How Facebook and Google have a hand in the future of Intel CPUs

There’s a transformation in CPU design taking place just below the surface of the market. In the long run, it could prove every bit as important as the shift from single-core to multi-core processors, or the transformation of the x86 architecture from a me-too product for personal PCs into a market-spanning titan. Intel’s CPUs aren’t just being designed by Intel anymore. Companies like Google, Facebook, and Amazon are now playing a direct role in hardware design.

To understand the significance of this change, we need to revisit how CPU design has evolved over the past few decades.

In the mid-1980s, Intel rapidly devoured the desktop market. In the mid-1990s, it ate the datacentre. Obviously these market gains were driven by close customer partnerships, but the late 1990s saw the debut of RDRAM, Itanium, and the P4 (Netburst) architecture – technologies arguably designed to benefit Intel’s bottom line far more than the customers that purchased them.

Competition from AMD, concerted pushback from the DRAM industry, and the failure of Dennard scaling sank these initiatives and forced Intel to consider new alternatives in the form of multi-core products and what we’ve previously called “More than Moore” scaling. More-than-Moore (MtM) is defined by the ITRS (International Technology Roadmap for Semiconductors) as addressing “an emerging category of devices that incorporate functionalities that do not necessarily scale according to Moore’s Law, but provide additional value to the end customer in different ways.”

Working with major datacentre partners is becoming a critical way to find and identify new opportunities that go beyond simply scaling parts to lower power consumption and hitting higher performance targets. It’s not that HP, Dell, and IBM are no longer important to the server business, but rather that Facebook, Amazon, and Google now do huge business volumes as direct customers with custom projects and specific needs.
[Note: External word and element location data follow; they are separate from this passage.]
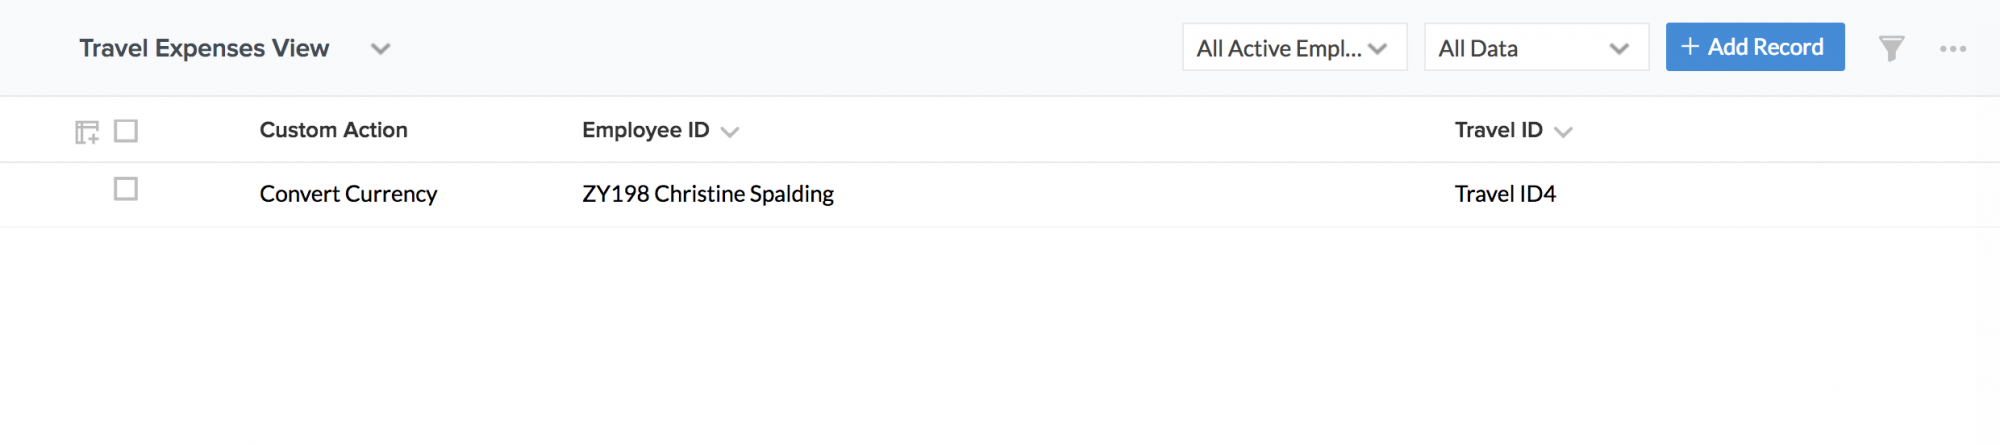Image resolution: width=2000 pixels, height=444 pixels.
Task: Open the three-dot more options menu
Action: pos(1953,48)
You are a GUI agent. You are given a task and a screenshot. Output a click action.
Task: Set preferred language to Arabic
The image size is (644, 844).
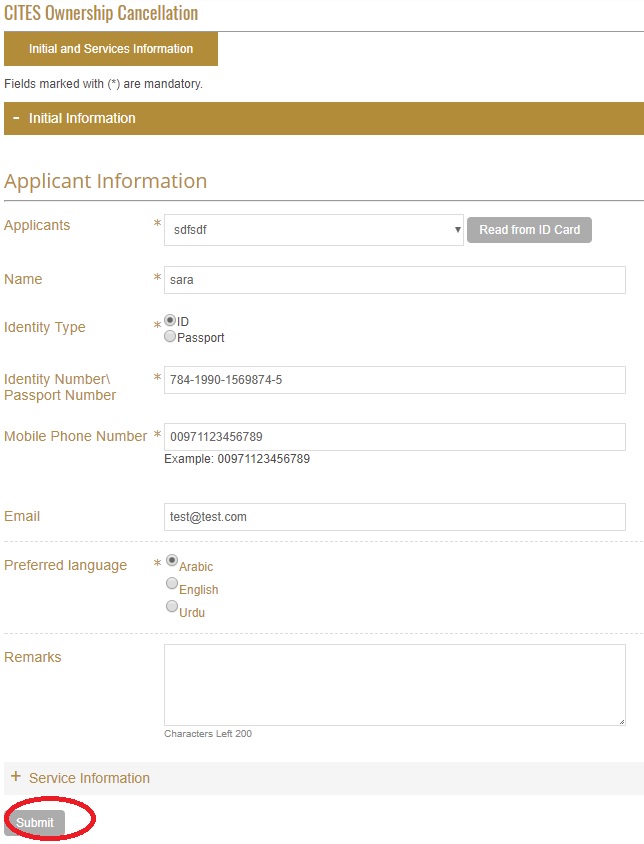click(172, 561)
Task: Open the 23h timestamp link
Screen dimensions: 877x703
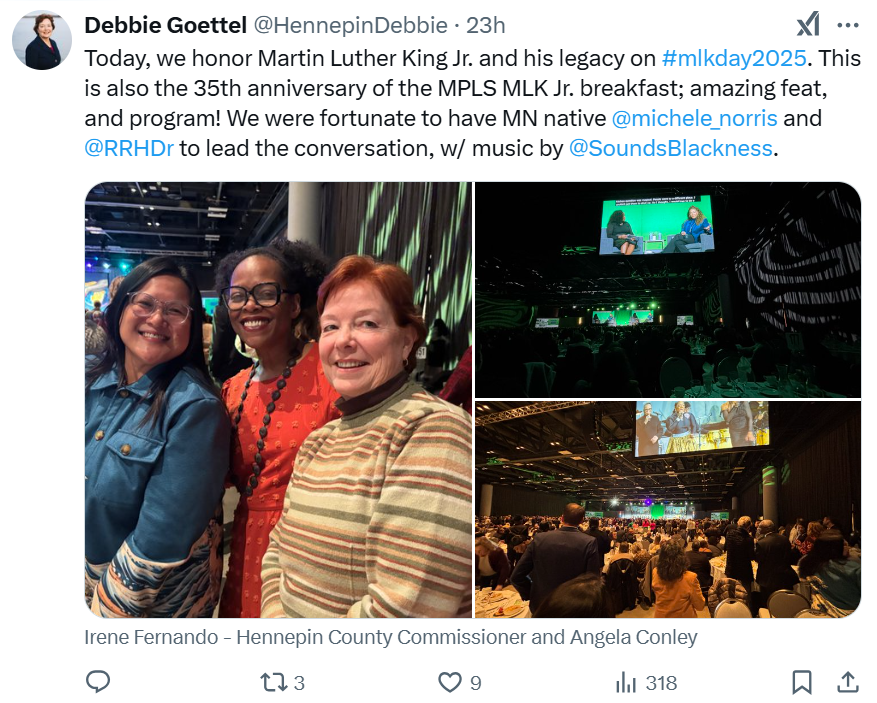Action: coord(485,25)
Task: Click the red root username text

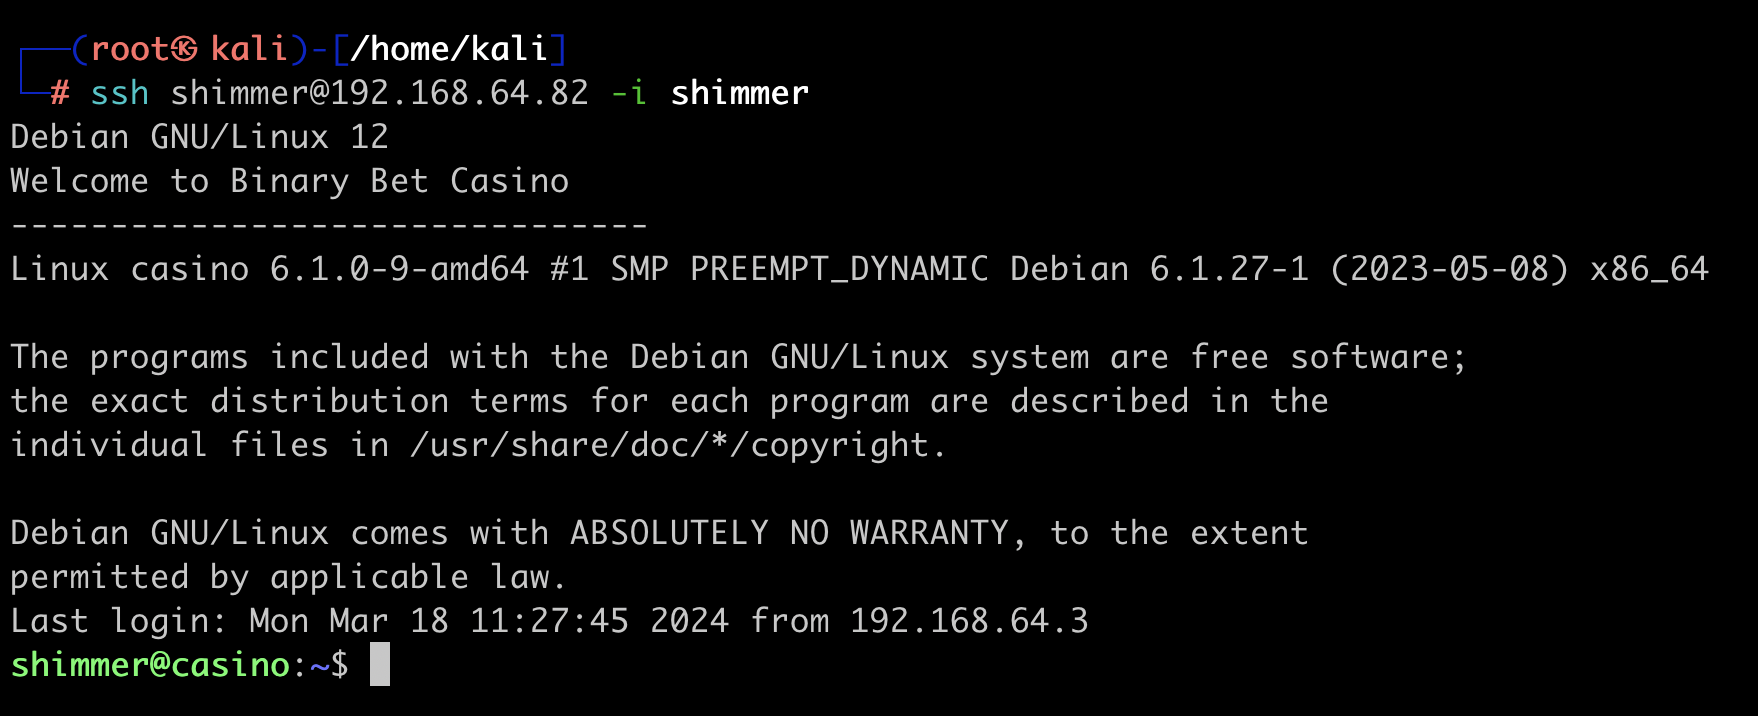Action: 130,49
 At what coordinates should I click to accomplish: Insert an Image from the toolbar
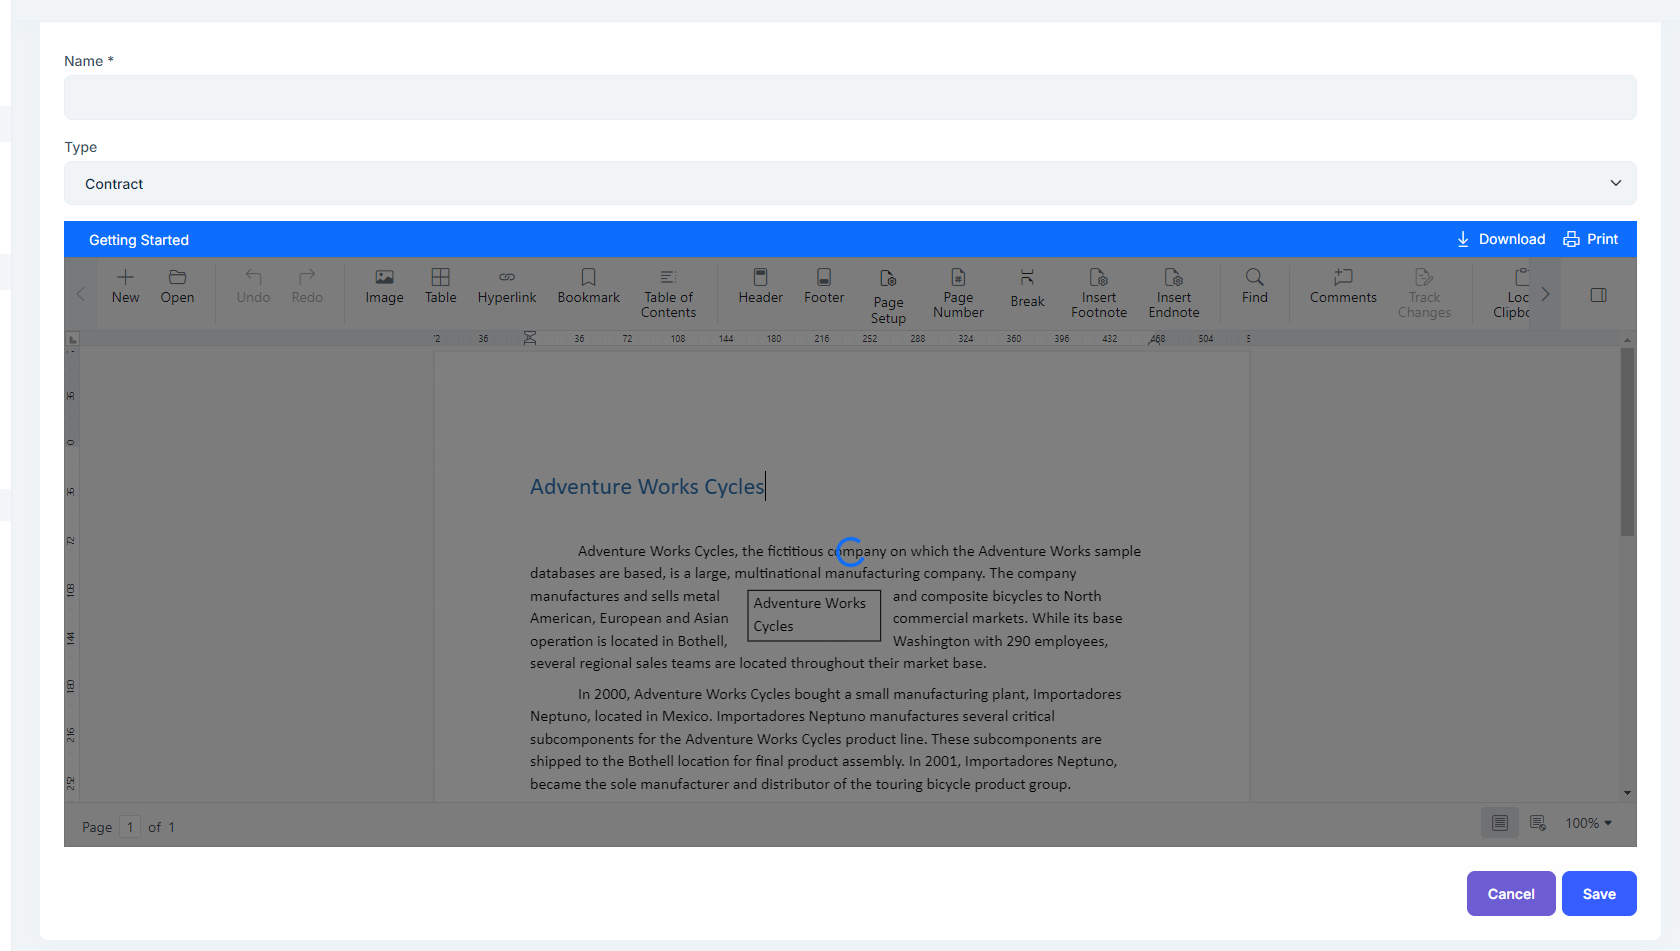coord(384,286)
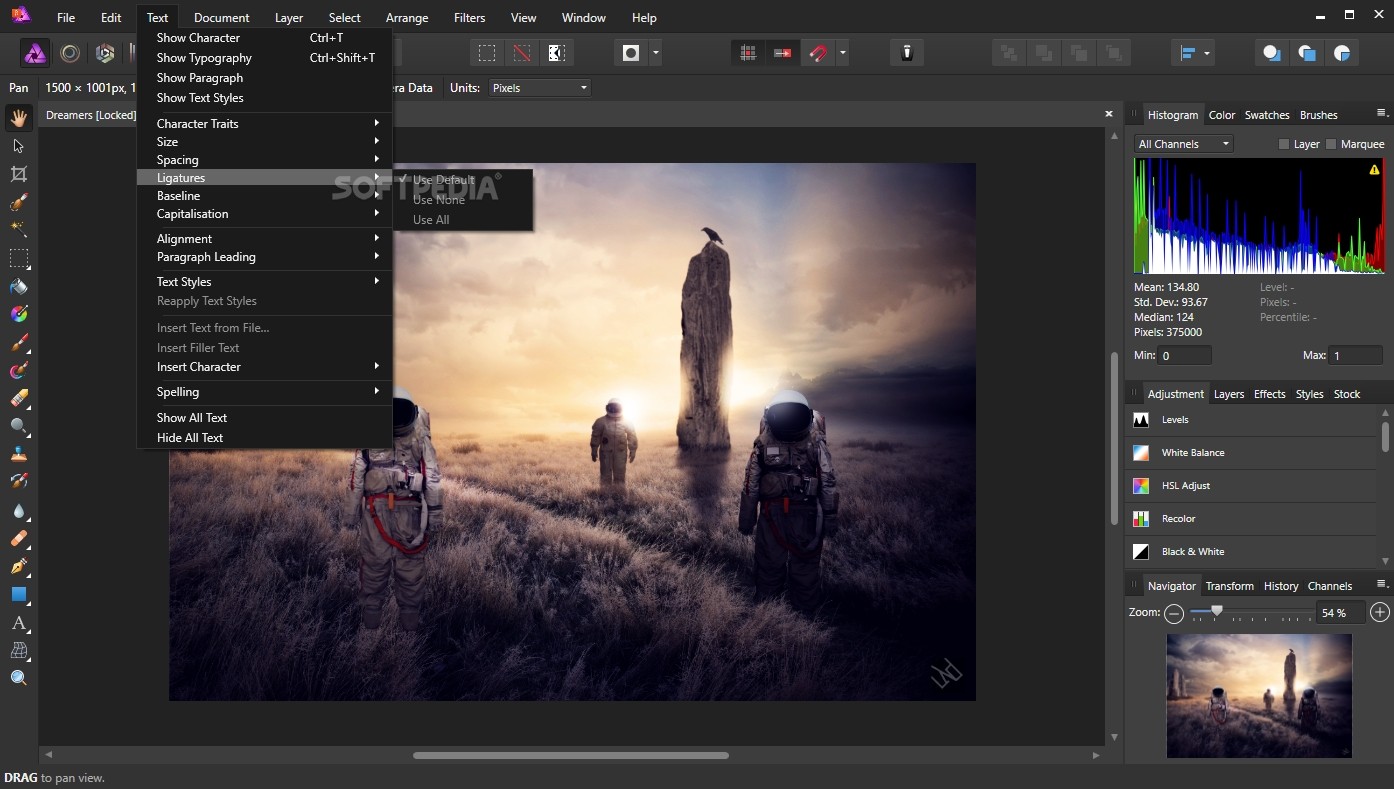
Task: Apply the White Balance adjustment
Action: tap(1192, 453)
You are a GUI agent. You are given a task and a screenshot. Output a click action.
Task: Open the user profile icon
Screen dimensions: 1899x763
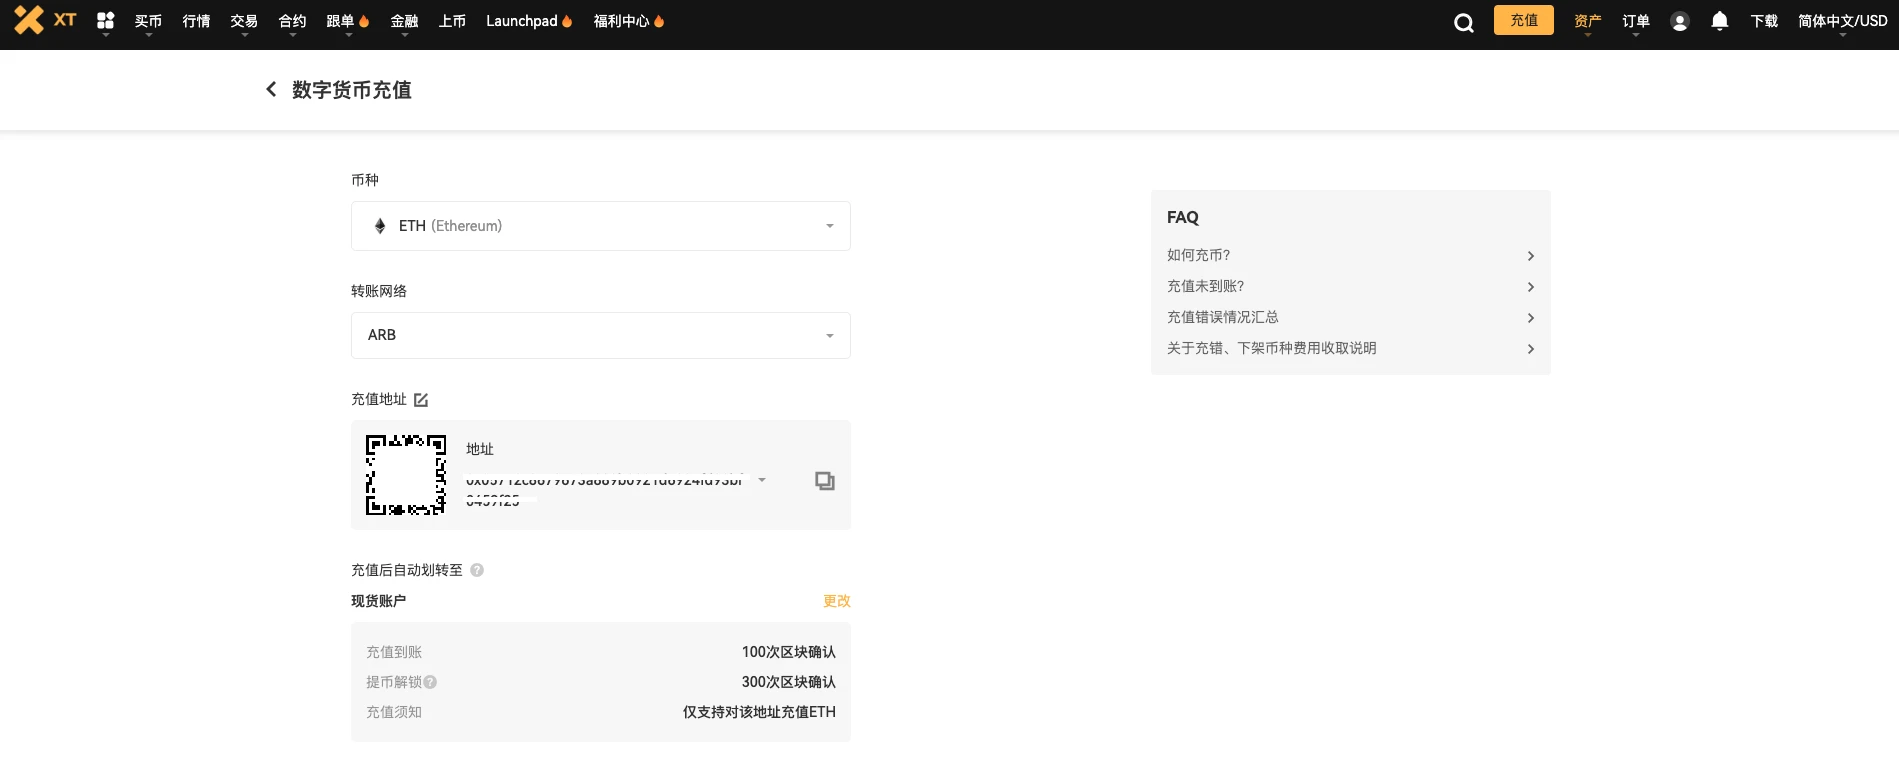tap(1679, 21)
The exact degree of customisation that Intel implements for these companies is still unclear. It’s easy to imagine Intel offering high-clock SKUs with correspondingly higher TDPs, or working to develop low power products, but a recent report indicates that the collaboration goes much deeper. According to Frank Frankovsky, head designer of hardware for Facebook, the company works with Intel quite closely.

“The more insight we can give our technology suppliers about what makes our software work the best, the more we’re able to influence their design roadmaps,” Frankovsky says. “We do influence their roadmaps – way upstream – but then they are able to bring these changes out to all of their customers.”

This could be seen as an outgrowth of the “dark silicon” phenomenon. One of the problems with the phrase “Moore’s law” is that it’s historically been used in two very different ways. The original version of Moore’s law states that transistor density doubles every 18-24 months. Later, this was expanded to include the phenomenon known as Dennard scaling. Dennard scaling was the observation that as transistors got smaller, the power used by each transistor shrank.

Moore’s law – the increasing density of transistors over time – still holds true. Dennard scaling doesn’t. As a result, it’s increasingly difficult to turn all the transistors in a CPU on at the same time while remaining within a given thermal envelope. This is a problem that’s only getting worse over time.

There’s no single solution at this point, but low density specialised silicon for implementing certain capabilities in hardware is one method of addressing the problem. Intel’s NTV (Near Threshold Voltage) research and the shift towards heterogeneous computing are both approaches that focus on utilising dark or dim silicon to improve performance without sabotaging power consumption.

AMD has said it also handles some semi-custom work, but I’m betting the company’s hands are generally full of PS4, Xbox, and Wii U-related work at this juncture. TSMC and GlobalFoundries will happily build Facebook a custom core, but don’t maintain full design houses to create such a product from scratch. For now, this is a fairly potent Intel advantage. Looking at the list of new features in Intel’s 22nm Atom, it’s impossible to tell which ones are the result of close collaboration with Intel’s new partners, but we’d bet at least a few of them are.

Facebook’s comments imply that while it’s working with Intel to implement new capabilities, not all the features are explicitly exclusive. Intel, in other words, might have added AES-NI instructions to Atom because certain customers wanted those capabilities, but it’s scarcely hiding the fact. For now, none of the companies involved want to give specifics. Once you understand the problem, the idea of Intel doing custom work for a new type of customer makes far more sense.

The standard server OEMs still have an important role to play in distributing general computing hardware, but for Intel, working with Facebook, Google, or Amazon gives the company long-term visibility into its customers’ needs. It also helps reduce the chance of a sudden ARM coup. While we haven’t seen the text of any agreement between Intel and these new customers, it’s safe to assume that the major companies are contributing to the customisation work and have committed to using the final product.